One of the prep stations next to more stainless steel surfaces. Condition was not half bad although I doubt these saw the restaurant industry again. © 2013 Jocelyn S. Mackie
While doing my initial archive research, I discovered Evelyn Verl Stewart. She was born on June 1, 1914 and died on July 31, 2003. According to her obituary, she worked as a chef at The Castle for 34 years. I have come to think of these kitchen photos as Evelyn’s Domain.
The kitchen in better light and showing a good escape hatch for smoke breaks or cooling-off periods. © 2013 Jocelyn S. Mackie
There was also a cook named Doreen Helen Venner who died on January 15, 2005. I do not know how long she worked at The Castle or if she had any authority in Evelyn’s Domain, but this would be her workplace home as well.
However it worked among the staff, former patrons let me know that you never left The Castle hungry.
Steak, medium rare, Table 3! © 2013 Jocelyn S. Mackie
The rest of my tour revealed debris waiting for dumpsters and fixtures sporting auction tags.

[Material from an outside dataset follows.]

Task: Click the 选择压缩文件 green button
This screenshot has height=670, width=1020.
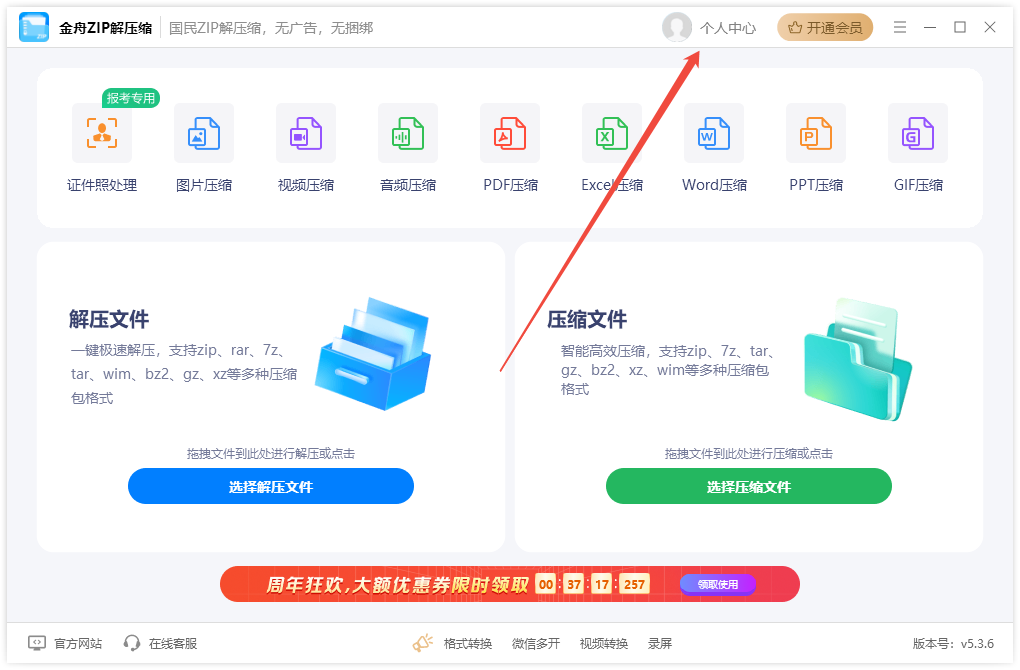Action: [x=749, y=486]
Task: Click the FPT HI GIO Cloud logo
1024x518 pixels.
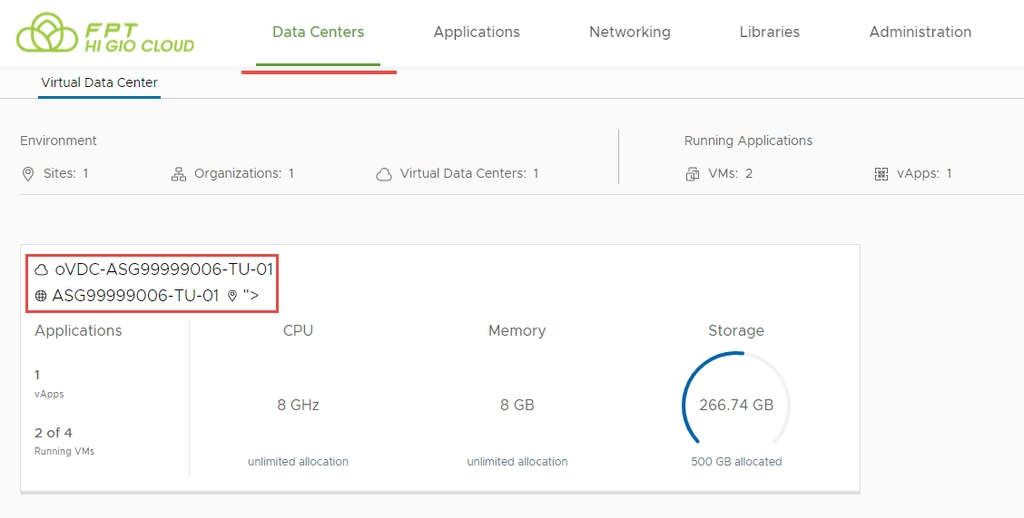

Even after 16 years of non-use, it was a reminder that some seemingly outdated artifacts remain useful. Soda fountains have not changed much and a trip to a liquidation market reveals that non-computerized cash registers remain in demand. This still had the possibility of being useful capital.
The Castle was a Pepsi place, I see, although we find Coke cups. Notice the pink auction tag. The basketball? Most likely stoned teenagers who once trespassed on a dare. © 2013 Jocelyn S. Mackie
The defunct cash register with no auction tag giving it scrap metal value. I took a till closing print out before I left, but I can not find it now. © 2013 Jocelyn S. Mackie
Massive mess of loose bits, possible useful items and who knows what. The proverbial junk drawer of the demolition. © 2013 Jocelyn S. Mackie
I never found the bathroom. That was likely a good thing. © 2013 Jocelyn S. Mackie
At this point, I saw what I wanted to see. I took the pictures I wanted and as more onlookers arrived, I felt more annoyed and with my quiet mind space completely disrupted, it was time to go. It was not a warm day. But I did what I was there to do. Two days later, and there was nothing left but empty land.
Hostess counter. Right this way, please. © 2013 Jocelyn S. Mackie
The good thing about The Castle was it was never a “Good Bye” but a “See you later” even if I did not realize it at the time. As I started home, I could not help but notice the Chimney Tree and how it grew and changed color, unconcerned about its imminent death.
I am glad I caught her. © 2013 Jocelyn S. Mackie
Like The Castle, these pictures became forgotten too in the havoc known as Real Life. I assumed them lost for good when my computer at the time suffered a catastrophic hard drive crash. I moved on feeling sad that my intentions were unmet. But The Castle was not content to be forgotten.
On June 15, 2013, I woke up early that Saturday morning feeling the need to look through old electronic files. I kept a collection of CDs in the back of a drawer reserved for the research I maintained on seemingly one million amateur history projects. Since 2006, I moved to three different apartments, including a brief stint in Molalla, Oregon, taking this soft case of CDs with me. I put it wherever it fit, a situation no different when I occupied this apartment in May 2012. I likely wondered why I kept them. It never occurred to me to look at the CDs until June 15, 2013.
I placed the first CD into the drive and clicked the first folder. It contained photos–these photos. They were not lost after all!
I will never know why I was lead that way on that particular day . I am satisfied knowing simply these are now shared. In addition to possibly bringing more information to the surface, and more stories to tell, there is also the reminder that “lost” and “forgotten” are often not permanent conditions.